Hi @<1523701205467926528:profile|AgitatedDove14> . I got Task.get_task to work by using the name passed in pipe. add_step but not with the task_name set in Task.init of the data_processing.py file. I want to understand if there's a better way than just passing task_name to parameter_override? If not, then can I understand why pipeline has to override task_name with the add_step name?
main.py
prefix='Args/'
pipe.add_step(
name="process_dataset",
base_task_project=project_name,
base_task_name="data_processing",
parameter_override={} #removed parameters for code clarity
)
src/data_processing/data_processing.py
task_name='data_processing'
task = Task.init(project_name=project_name,
task_name=task_name,task_type='data_processing')
#access the previous successful runs artifact
#this doesnt work when running as pipeline but works when run independently
previous_task = Task.get_task(
project_name=project_name,
task_name=task_name,
task_filter={'status': ['completed']})
#this works when running on pipeline
previous_task = Task.get_task(
project_name=project_name,
task_name="process_dataset", #use "process_dataset" name from pipe
task_filter={'status': ['completed']})
From what I understand while looking at the clearml UI is that pipelines don't exactly run under projects directly but under .pipeline
so it would look like MyProject/.pipelines/Pipeline Demo
.
Hi @<1631826770770530304:profile|GracefulHamster67>
if you want your current task:
task = Task.current_task()
if you need the pipeline Task from the pipeline component
pipeline = Task.get_task(Task.current_task().parent)
where are you trying to get the pipelines from?

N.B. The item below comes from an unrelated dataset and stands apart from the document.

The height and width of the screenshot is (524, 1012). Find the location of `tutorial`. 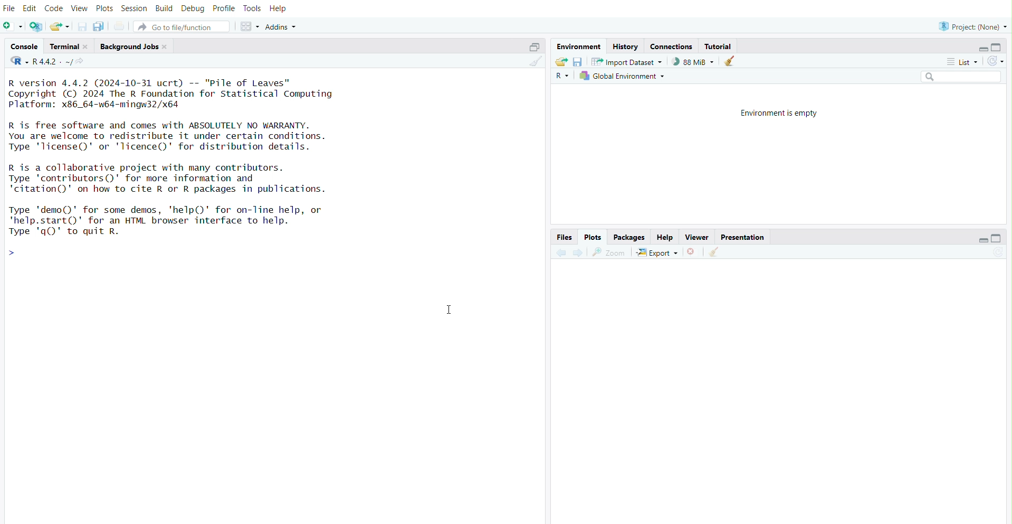

tutorial is located at coordinates (718, 45). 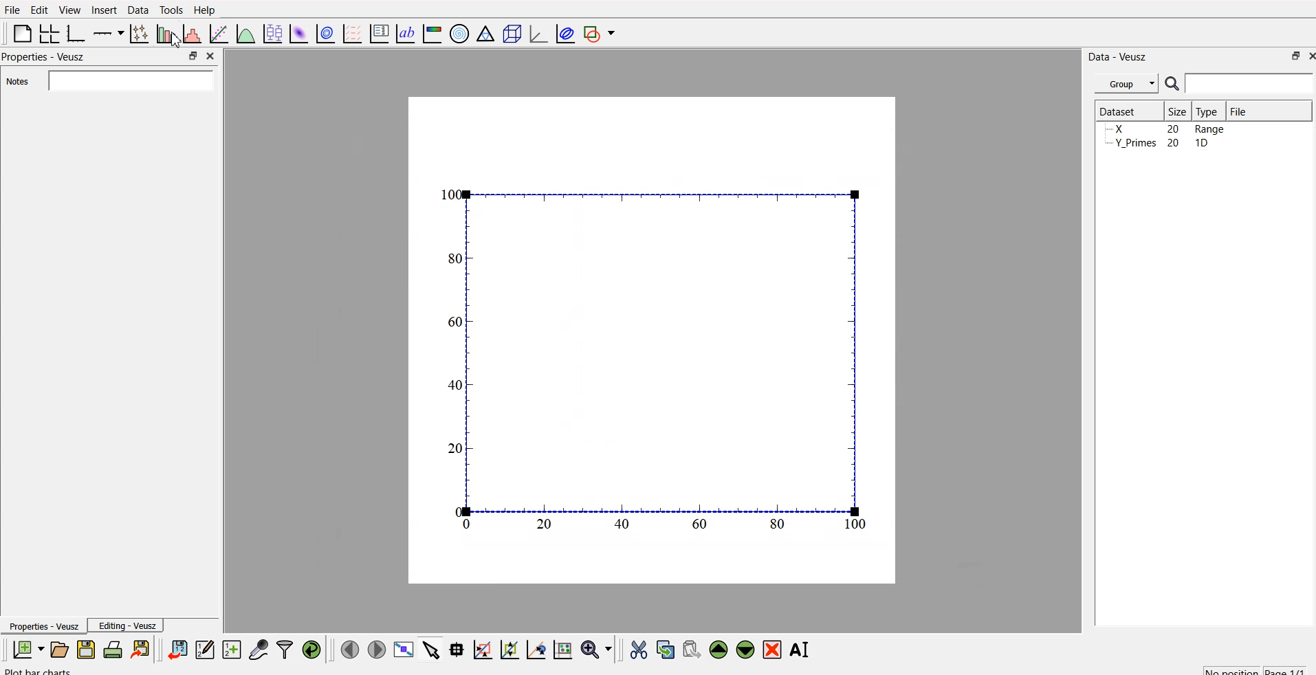 I want to click on read datapoint on graph, so click(x=455, y=650).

I'm not sure I understand the use case?
@<1523701205467926528:profile|AgitatedDove14> Thank you, ill try to do that !
Oh I see, try the following to get a list of all pipelines, then with the selected pipeline you can locate the component:
pipeline_project = Task.current_task().project
pipelines_ids = Task.query_tasks(task_filter=dict(
project=[pipeline_project],
type=["controller"],
system_tags=["pipeline"],
order_by=["-last_change"],
search_hidden=True,)
)
# take the second to the last updated one (becuase the last one is us)
pipeline_id = pipelines_ids[1]
# get all components, or select the one that is you based on name?
components_ids = Task.query_tasks(task_filter=dict(
project=[pipeline_project], parent=pipeline_id)
)
#
I might have some typos here., but it should generally work
is this code running inside the Task that is you data processing? Assuming it does check this code, it will fetch the pipeline and then the task you need
previous_task = Task.get_task(
project=Task.current_task().project,
task_name="process_dataset", #use "process_dataset" name from pipe
task_filter={'status': ['completed']})
Notice using the current Tasks project and to make sure you are looking for a component running under the same pipeline
Hey there @<1523701205467926528:profile|AgitatedDove14> . So essentially i have a task called "data_processing" that I run in my pipeline. I just want to access old artifacts(dataframe) of my "data_processing" task inside my current "data_processing" task and append new rows to it on my current run and save the updated dataframe. This was not an issue when i run my task alone but when i run it as a pipeline it seems like its not finding old runs of the task.